Therapy of Glomerulonephritis

•  Treat the underlying cause if it can be found.

•  Reduce proteinuria

i.  Feed moderately protein-restricted diets with high biological value to reduce proteinuria.

ii.  If hypoalbuminemia worsens, give supplemental protein, usually as hard-boiled egg whites (albumin). Each large egg white provides 6 grams of protein.

iii.  Angiotensin converting enzyme inhibitors (e.g. enalopril) have been shown to reduce proteinuria in GN. Give enalopril at 0.5 mg/kg SID to BID PO. Monitor azotemia and UP:UC ratio. If renal failure is severe, consider benazepril instead.

•  Reduce inflammatory mediators

i.  Administering immunosuppressive drugs such as corticosteroids, cyclosporin, azathioprine and/or chlorambucil has met with limited, anecdotal success. In general, these are probably not indicated in the types of GN we recognize in dogs, because they seem not to reliably help, and the side effects are significant.

ii.  Cats may have a more favorable outcome with steroids, and less side effects.

iii.  Minimal change disease is a steroid-responsive disease in people and should probably be treated with steroids in the dog, but it is very rare.

iv.  Because platelets are felt to be primary mediators in the inflammatory response within the glomerulus, antiplatelet drugs such as aspirin may be helpful. Give 0.5 - 5 mg/kg/day for the dog.

•  Reduce thromboembolic tendency

i.  Give aspirin, as above.

ii.  If ATIII is low, consider plasma transfusion (this is a temporary measure).

iii.  Treatment with coumadin to prevent thromboembolism may be beneficial. It is difficult in dogs and cats due to the monitoring required and the risk of exacerbating uremic G.I. bleeding.

•  Manage the uremic syndrome as for chronic renal failure.

(Pixel coordinate grounding data)
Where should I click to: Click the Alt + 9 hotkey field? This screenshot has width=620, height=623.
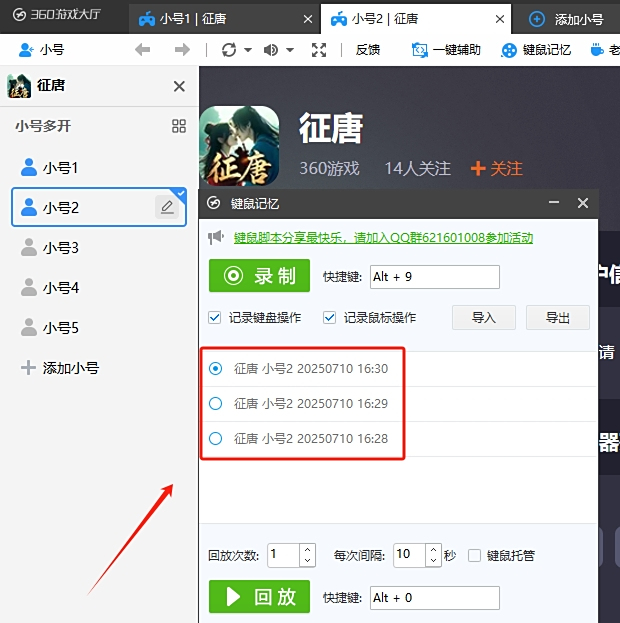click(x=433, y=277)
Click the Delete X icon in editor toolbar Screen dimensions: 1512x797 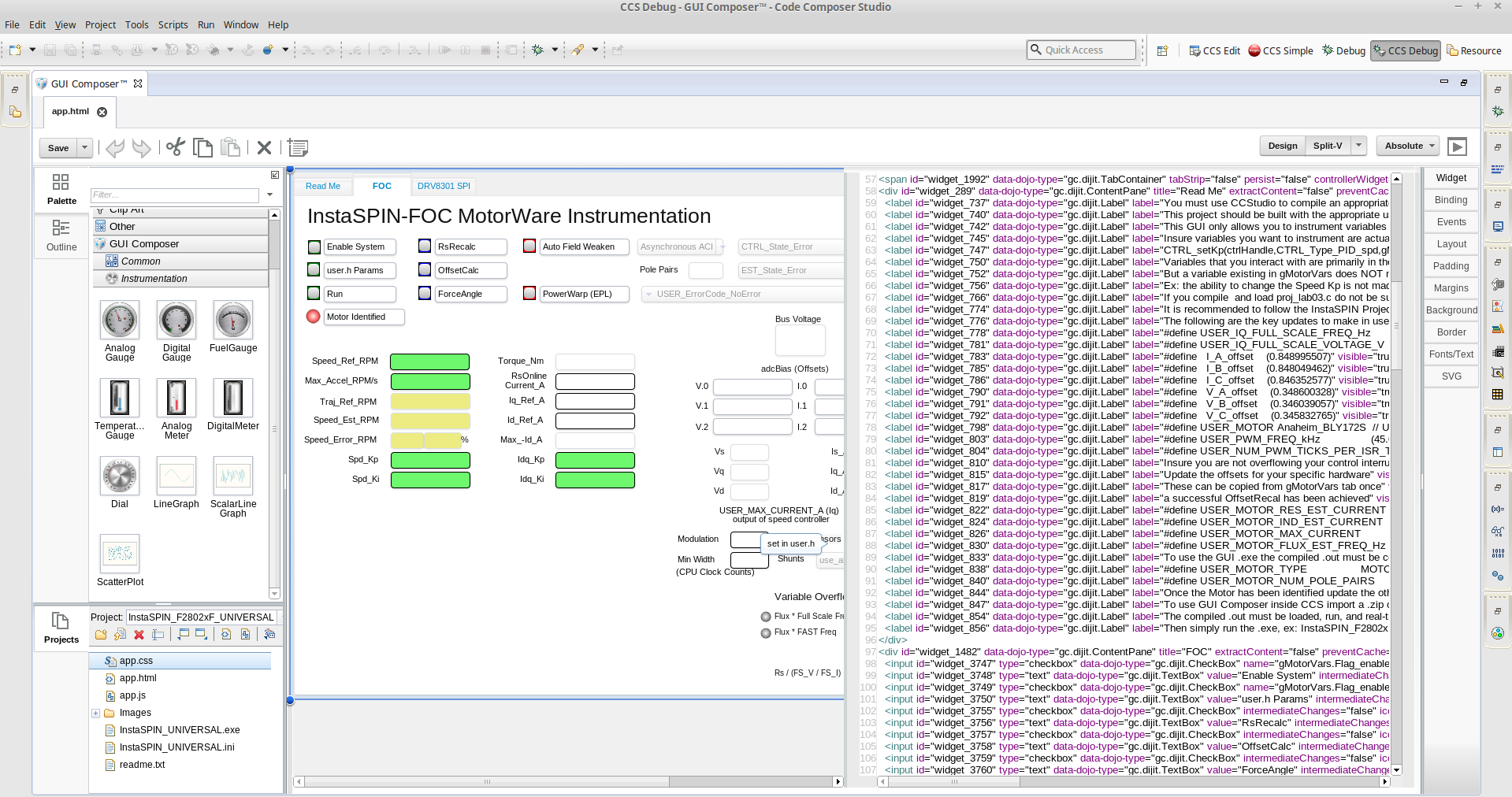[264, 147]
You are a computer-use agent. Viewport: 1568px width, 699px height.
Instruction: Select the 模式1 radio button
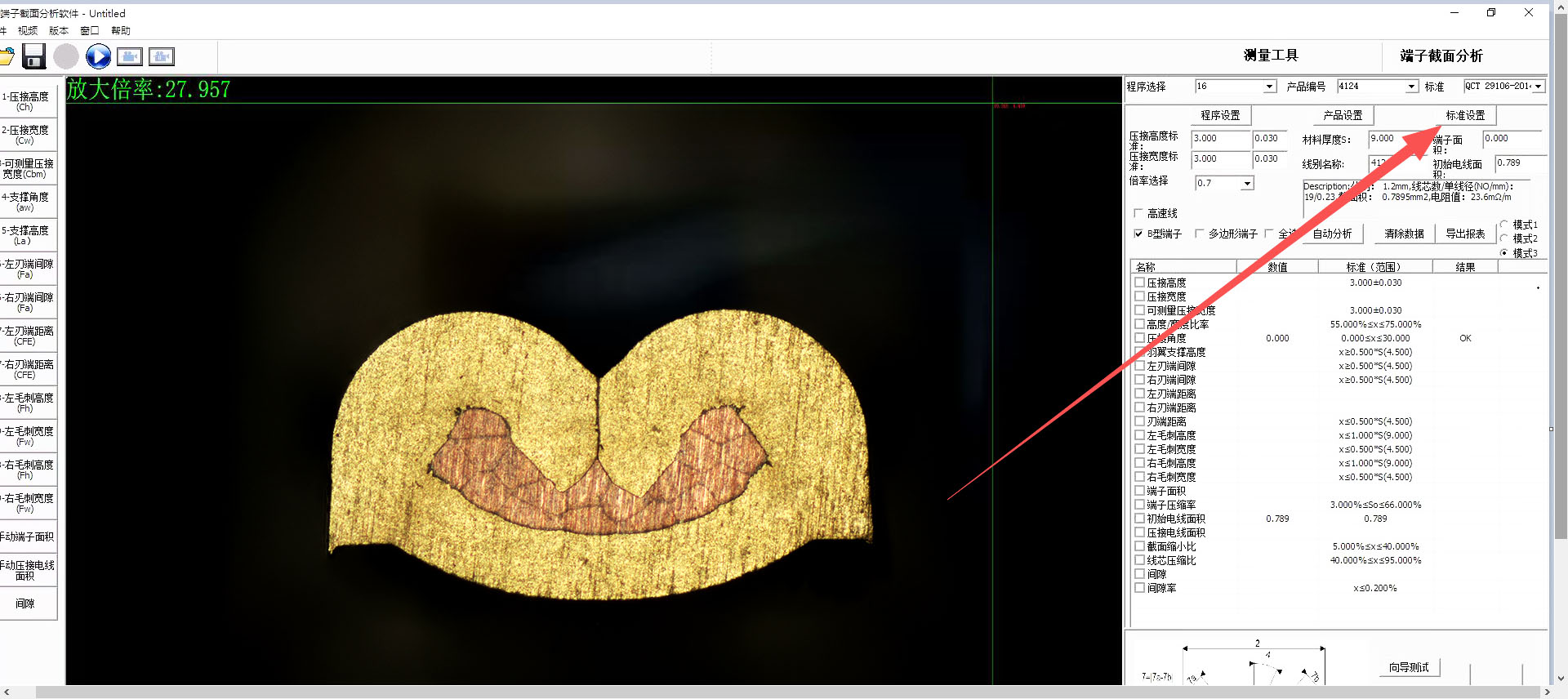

> [WHAT IS BEING ASKED]: Print the portion of the glomerulonephritis therapy text that begins at the words "ii.  Cats may have" and stops after the words "for the dog.".

> [EXERCISE SOLUTION]:
ii.  Cats may have a more favorable outcome with steroids, and less side effects.

iii.  Minimal change disease is a steroid-responsive disease in people and should probably be treated with steroids in the dog, but it is very rare.

iv.  Because platelets are felt to be primary mediators in the inflammatory response within the glomerulus, antiplatelet drugs such as aspirin may be helpful. Give 0.5 - 5 mg/kg/day for the dog.